Referring to FIG. 1 , an embodiment of the present application provides a display screen, which includes a light emitting layer 10 , a reflective layer 20 and a backlight gain layer 30 . As shown in Figure 2, the light-emitting layer 10 includes a plurality of pixel units 11 distributed in an array, each pixel unit 11 includes three-color LEDs 12 arranged in sequence along the first direction, and the three-color LEDs 12 include red LEDs, green LEDs and blue LEDs. The reflective layer 20 is disposed opposite to the light emitting layer 10 . The backlight gain layer 30 is located on the side of the light emitting layer 10 facing away from the reflective layer 20 . As shown in FIG. 3 , the backlight gain layer 30 includes a plurality of focusing units 31 distributed in an array, the focusing units 31 correspond to the pixel units 11 one by one, and each focusing unit 31 is arranged opposite to the corresponding pixel unit 11 .

In this embodiment, the light-emitting layer may be COB (Chips on Board, chip on board package), which performs backlighting and content display at the same time.

The display screen includes a luminescent layer, a reflective layer and a backlight gain layer, the luminescent layer includes a plurality of pixel units distributed in an array, each pixel unit includes three-color LEDs arranged in sequence along the first direction, and the three-color LEDs include red LEDs , green LED and blue LED, the reflective layer is set opposite to the light-emitting layer, the backlight gain layer is located on the side of the light-emitting layer back to the reflective layer, the backlight gain layer includes a plurality of focusing units distributed in an array, the focusing unit and the pixel unit are one by one Correspondingly, each focusing unit is set opposite to the corresponding pixel unit, so that the backlight gain layer cooperates with the reflective layer to reflect ambient light to the pixel unit in a concentrated manner, thereby improving the brightness of the display screen.

As shown in FIG. 3 , in some embodiments, each focusing unit 31 includes a plurality of tapered optical elements 32 distributed around the center of the focusing unit 31 .

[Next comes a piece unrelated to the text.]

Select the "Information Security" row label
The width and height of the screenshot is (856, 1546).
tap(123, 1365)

The tapered optical element uses the reflection of the hypotenuse to gather the ambient light incident from the outside at one point, which can enhance the brightness of the backlight of the liquid crystal layer at this point. In this way, most of the pixels are sacrificed for ambient light absorption, and the absorbed ambient light is focused on one point for backlight enhancement, thereby improving the contrast of a single pixel of the screen, thereby increasing the brightness of the entire screen.

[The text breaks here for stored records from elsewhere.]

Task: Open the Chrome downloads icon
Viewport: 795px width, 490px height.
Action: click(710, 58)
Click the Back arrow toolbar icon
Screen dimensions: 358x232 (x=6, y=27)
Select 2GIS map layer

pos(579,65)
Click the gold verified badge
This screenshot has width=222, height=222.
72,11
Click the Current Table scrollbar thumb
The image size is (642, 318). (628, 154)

In some embodiments, each focusing unit 31 includes a focusing lens.

The focusing lens can also gather the light reflected by the reflective layer at one point, and enhance the backlight brightness of the liquid crystal layer at this point. In this way, most of the pixels are sacrificed for ambient light absorption, and the absorbed ambient light is focused on one point for backlight enhancement, thereby improving the contrast of a single pixel of the screen, thereby increasing the brightness of the entire screen.

In some embodiments, each focusing unit 31 includes a focusing lens and a plurality of conical optical elements arranged in sequence along a direction away from the light-emitting layer 10 , and the plurality of conical optical elements are distributed around the center of the focusing unit.

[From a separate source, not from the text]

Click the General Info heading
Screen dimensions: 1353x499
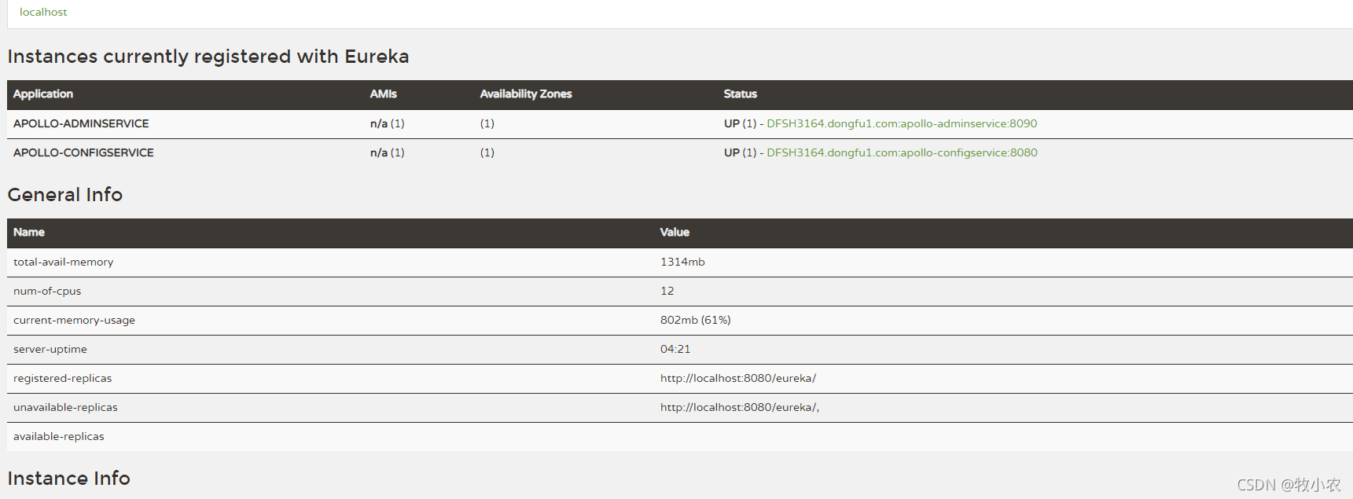tap(65, 194)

The brightness of the display can be maximized by combining the focusing lens with multiple tapered optical elements.

In some embodiments, the display screen further includes a liquid crystal layer 40, and the liquid crystal layer 40 is located on the side of the backlight gain layer 30 facing away from the light-emitting layer 10; as shown in FIG. 2 , the liquid crystal layer 40 includes a plurality of liquid crystal grains distributed in an array 41, each LED 22 is set opposite to a plurality of liquid crystal grains 41.

The liquid crystal layer can filter the light emitted by the LED through the twisting of the crystal grains, subdivide the light from a single light source into multiple light sources, and subdivide it according to the principle of pixel segmentation.

As shown in FIG. 2 , in some embodiments, liquid crystal grains 41 in two adjacent columns are arranged alternately along the column direction of the array, and liquid crystal grains 41 in two adjacent rows are alternately arranged along the row direction of the array.

The dislocation distribution of two adjacent liquid crystal crystal grains 41 is beneficial to divide the pixel units by using the liquid crystal crystal grains and improve the resolution of the display screen.

As shown in FIG. 4 , in some embodiments, the liquid crystal grains 41 in the same column belong to the same sub-pixel, and the liquid crystal grains 41 in the same row belong to different sub-pixels.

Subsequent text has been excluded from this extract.